The binary file arguments to BE are normally of the form :-
filename[@address]
This tells BE to load the file and whenever data at a memory address
from address
to address+filelength
is accessed,
to supply the data from the file.
However, it is possible to supply binary file arguments of the form :-
extension!args[@address]
Under OS/2, BE will ensure that BEextension.DLL is loaded.
This DLL should be on the LIBPATH and should contain certain entrypoints
which will be used by BE.
BE then passes the args
and address
to the
extension DLL, who does something of its own chosing with them.
The extension DLL can then supply data to BE on request.
Under Windows, provision for extension DLLs is also exists.
The DLL is located according to the algorithm used by the Win32
LoadLibrary
API.
One use of this might be the provision of an extension for handling files too massive to load into memory all at once. The extension could open a file handle and read bytes demanded by BE upon request. This extension could be provided in BEBIGFIL.DLL, and the user could type :-
be bigfil!verybigfile.dat
Another use might be in live-debug of adapter cards.

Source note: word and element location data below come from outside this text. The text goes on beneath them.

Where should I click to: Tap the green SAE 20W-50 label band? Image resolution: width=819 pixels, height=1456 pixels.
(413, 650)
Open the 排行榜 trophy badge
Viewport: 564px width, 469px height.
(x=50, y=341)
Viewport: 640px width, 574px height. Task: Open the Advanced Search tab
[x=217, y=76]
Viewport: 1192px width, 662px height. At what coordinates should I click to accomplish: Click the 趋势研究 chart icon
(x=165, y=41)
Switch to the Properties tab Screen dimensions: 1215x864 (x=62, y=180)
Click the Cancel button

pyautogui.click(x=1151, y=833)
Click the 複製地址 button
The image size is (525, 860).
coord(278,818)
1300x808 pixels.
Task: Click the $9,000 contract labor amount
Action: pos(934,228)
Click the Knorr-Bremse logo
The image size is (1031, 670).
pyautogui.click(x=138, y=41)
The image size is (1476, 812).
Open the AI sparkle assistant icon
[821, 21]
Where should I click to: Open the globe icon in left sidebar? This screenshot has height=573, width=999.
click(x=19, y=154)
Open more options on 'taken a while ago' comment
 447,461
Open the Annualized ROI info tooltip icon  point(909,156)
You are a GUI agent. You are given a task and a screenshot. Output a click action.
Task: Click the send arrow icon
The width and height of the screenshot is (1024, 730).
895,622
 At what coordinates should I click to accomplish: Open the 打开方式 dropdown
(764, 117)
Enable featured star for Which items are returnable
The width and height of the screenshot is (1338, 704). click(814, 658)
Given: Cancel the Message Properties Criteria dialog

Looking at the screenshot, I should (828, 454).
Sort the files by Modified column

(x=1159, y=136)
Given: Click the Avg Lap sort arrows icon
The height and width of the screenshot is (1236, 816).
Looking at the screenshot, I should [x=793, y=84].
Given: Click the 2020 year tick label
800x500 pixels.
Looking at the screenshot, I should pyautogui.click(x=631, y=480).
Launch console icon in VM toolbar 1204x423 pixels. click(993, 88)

The extension would provide data bytes from the memory space of the
adapter. args
could be used to identify the slot the
adapter is in.
Yet another use, might be providing BE with access to physical or virtual or process specific linear address spaces, perhaps via the use of a device driver. Shared memory windows might give addressibility of datastructures in other programs.
Also, the surface of a disk or block device could be made accessible via an extension.
Perhaps bytes sent down a communications port could be made to appear as a stream of binary data.
The file bememext.h
documents the extension interface.
Currently extensions may only be built for the OS/2 or version of BE
using the IBM C-Set++ compiler, or the Win32 version of BE using MS Visual C++.
I anticipate learning about shared library support on the various different
types of UNIX, enabling similar tricks to be performed there.
BE can be found on the You get a selection of executables, and the one to pick depends upon which operating system you wish to run :-
Unfortunately I don't have continual access to all the platforms, so improvements in one version may not yet be reflected into the others.
Copying of this program is encouraged, as it is fully public domain. Caveat Emptor.